**PROBLEM DESCRIPTION:**
For the records below, tally the lines that contain "OUTDOOR" and give only that number.

Stored records:
Content starts
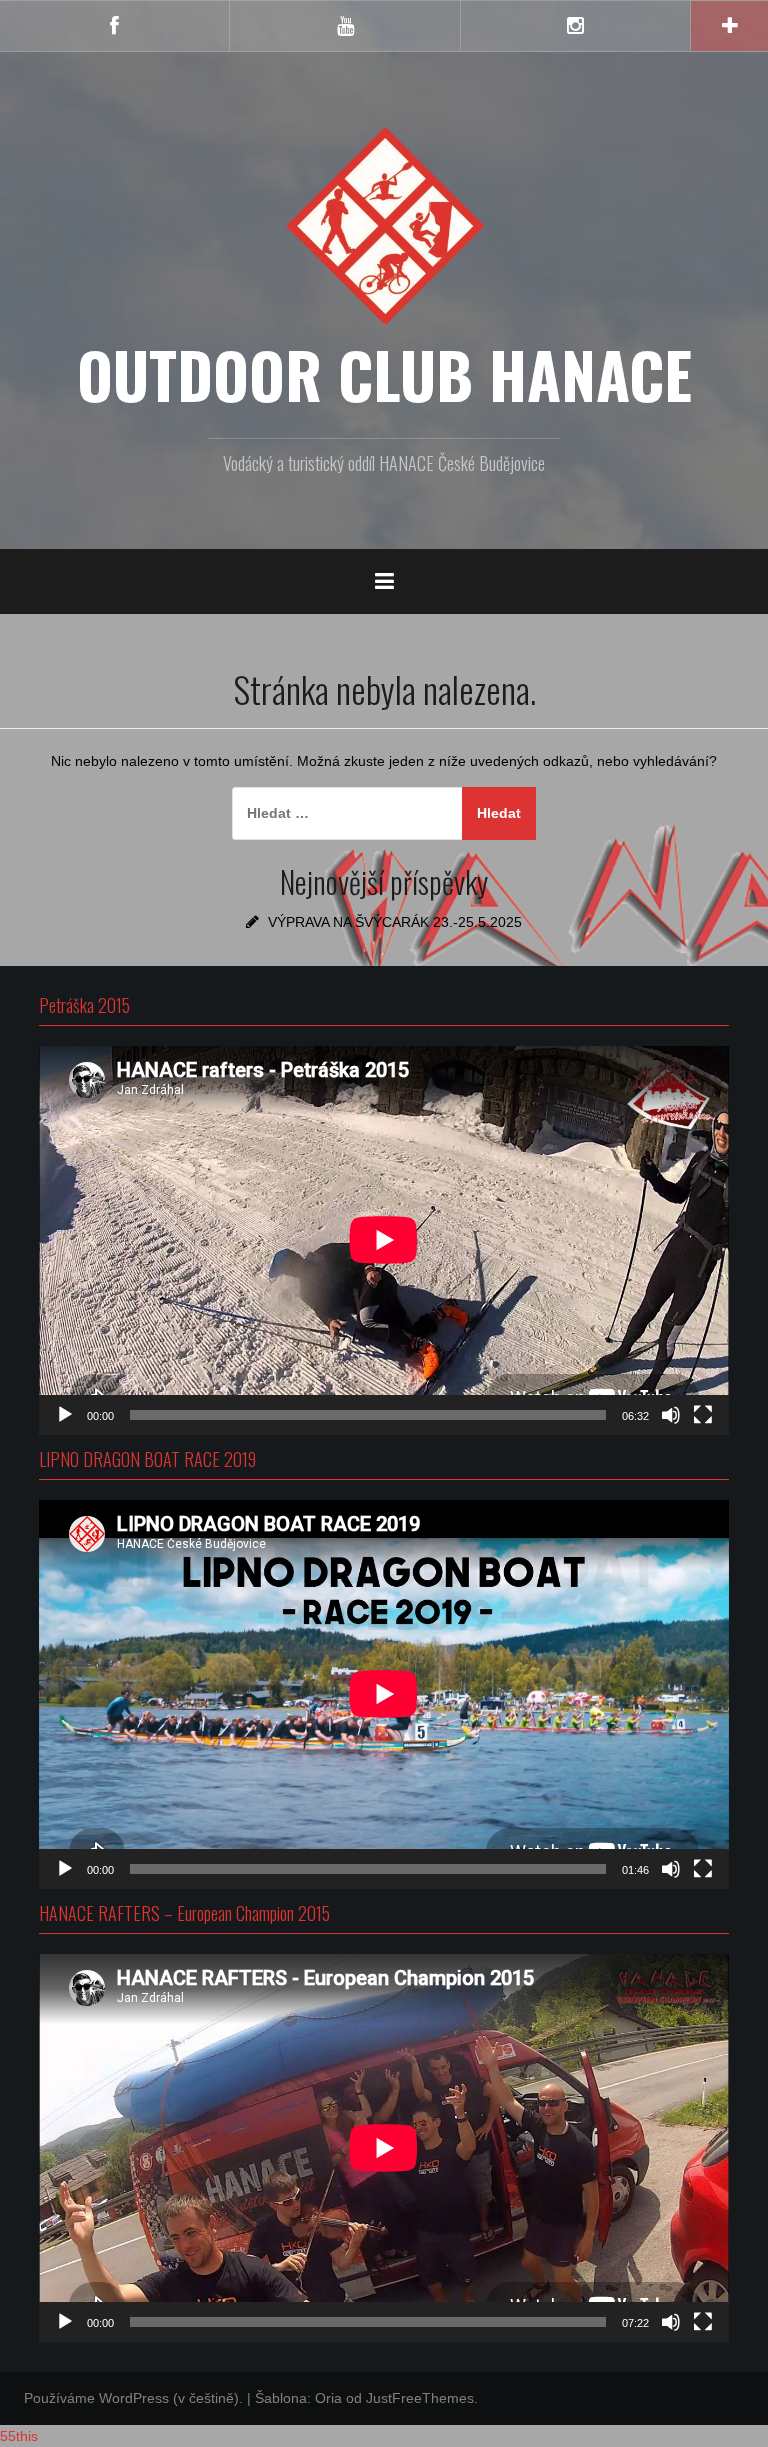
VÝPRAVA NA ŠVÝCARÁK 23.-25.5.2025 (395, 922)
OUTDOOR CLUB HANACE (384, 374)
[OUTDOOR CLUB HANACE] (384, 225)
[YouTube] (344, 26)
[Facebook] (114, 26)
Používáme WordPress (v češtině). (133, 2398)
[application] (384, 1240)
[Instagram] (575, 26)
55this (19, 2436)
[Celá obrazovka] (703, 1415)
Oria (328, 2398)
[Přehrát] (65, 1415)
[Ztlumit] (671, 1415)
Content ends
**SOLUTION FOR THIS EXERCISE:**
2